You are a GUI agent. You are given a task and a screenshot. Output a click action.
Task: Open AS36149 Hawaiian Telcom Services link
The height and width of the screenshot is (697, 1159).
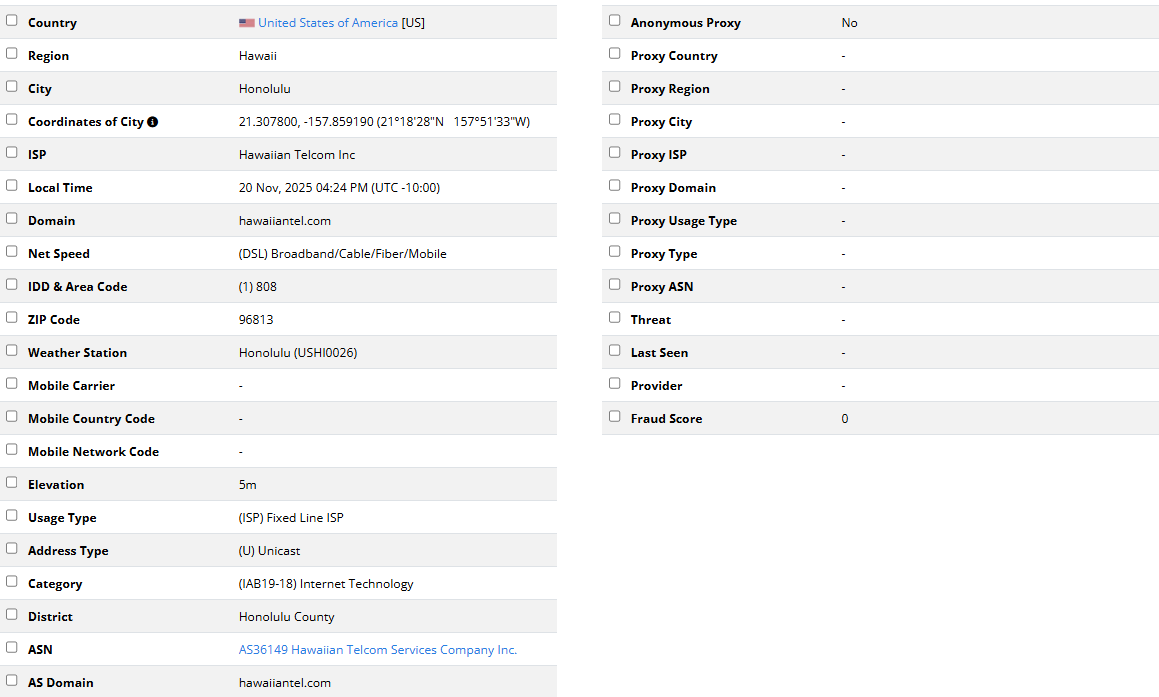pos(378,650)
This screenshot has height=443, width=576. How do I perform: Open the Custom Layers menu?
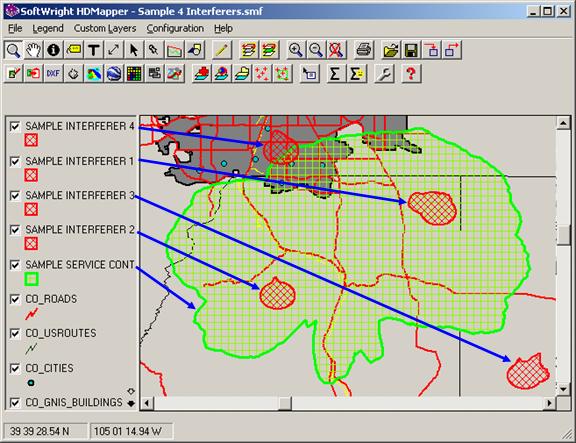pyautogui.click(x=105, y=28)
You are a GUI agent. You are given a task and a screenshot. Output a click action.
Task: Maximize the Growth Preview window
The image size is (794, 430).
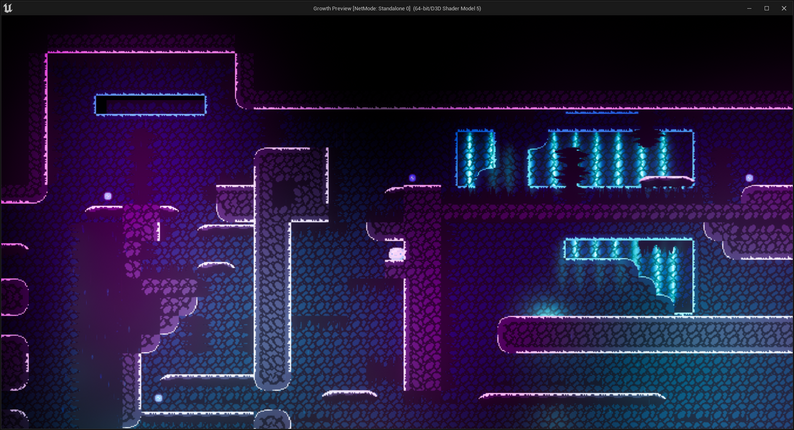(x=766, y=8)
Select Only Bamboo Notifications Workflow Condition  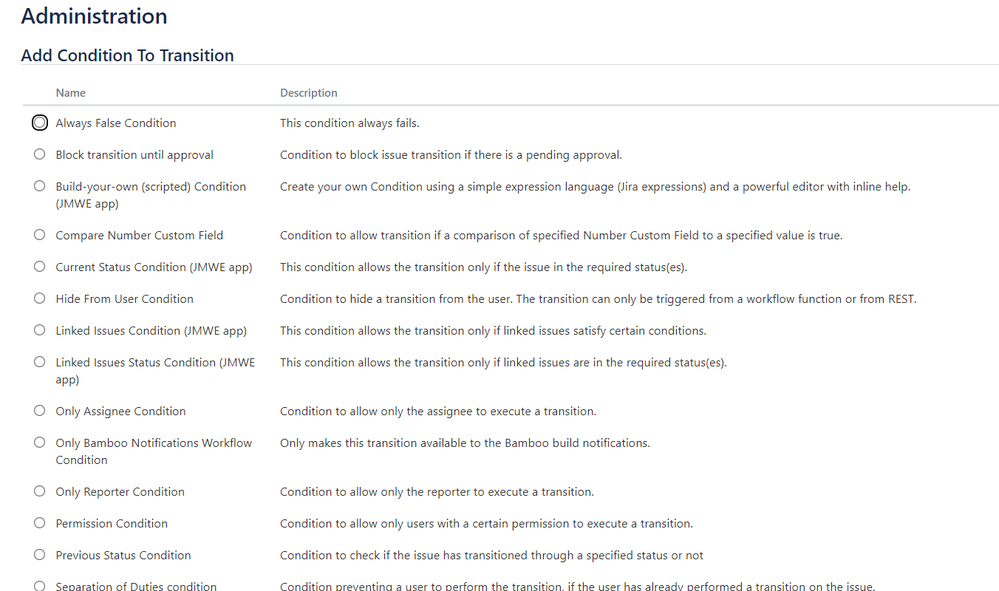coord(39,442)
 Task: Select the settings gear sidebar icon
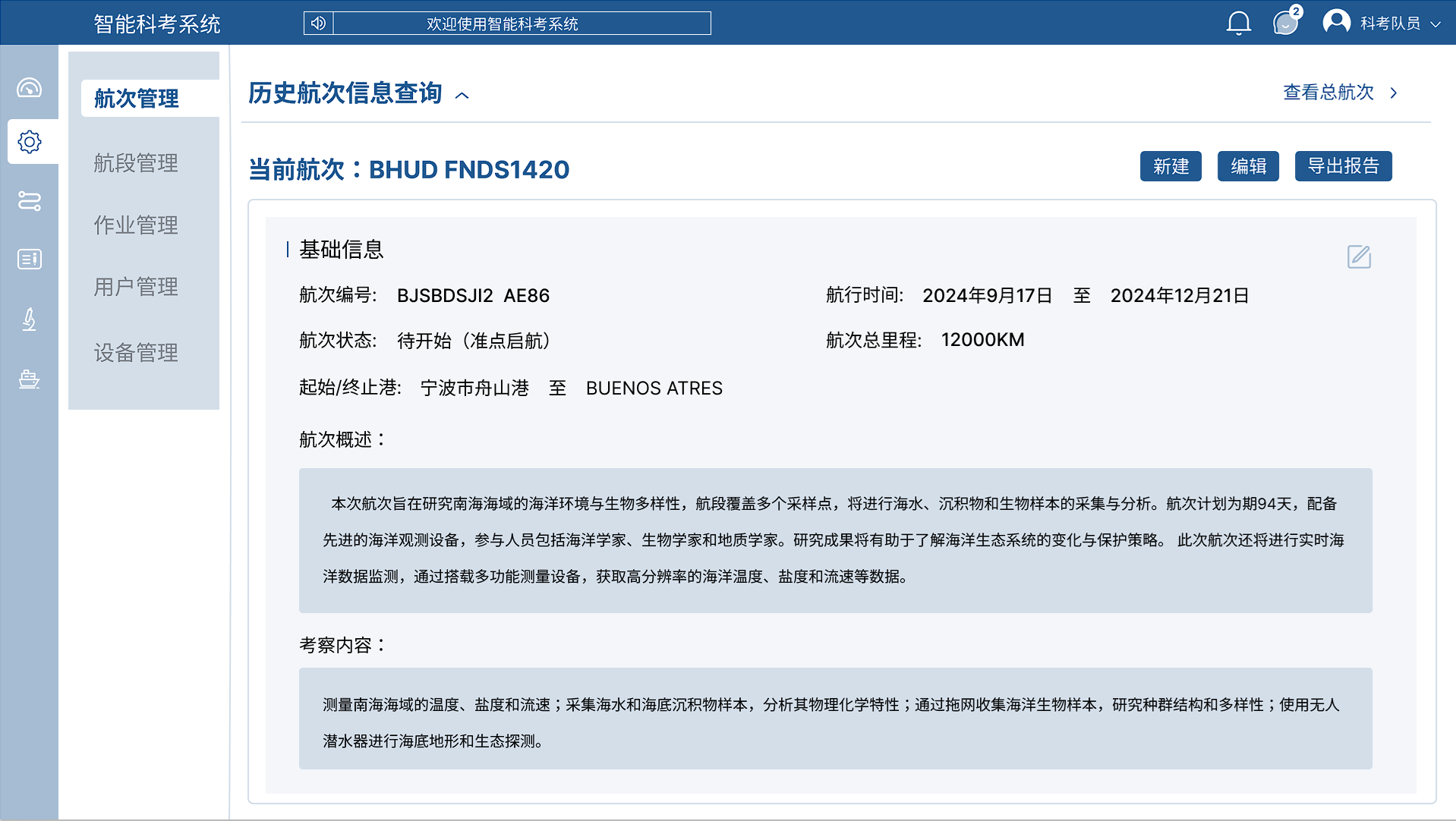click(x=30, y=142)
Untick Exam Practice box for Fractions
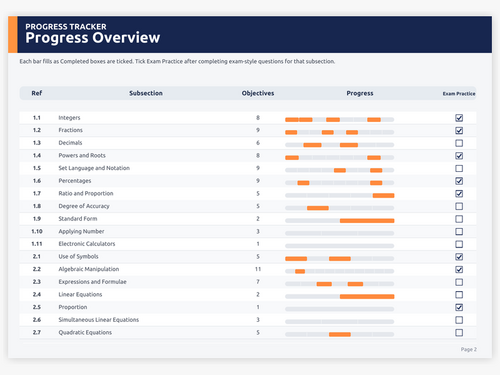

* What needs to be done: Recast the records from the line containing "Task: Select the settings gear sidebar icon" through the end of the records, both ends included, as a Markdown table with the columns Row and Record text. Give one row per line, skip blank lines, and leave out the pictures.

* Reply to the exercise:
| Row | Record text |
|---|---|
| 1 |  Task: Select the settings gear sidebar icon |
| 2 | click(x=30, y=142) |
| 3 | Untick Exam Practice box for Fractions |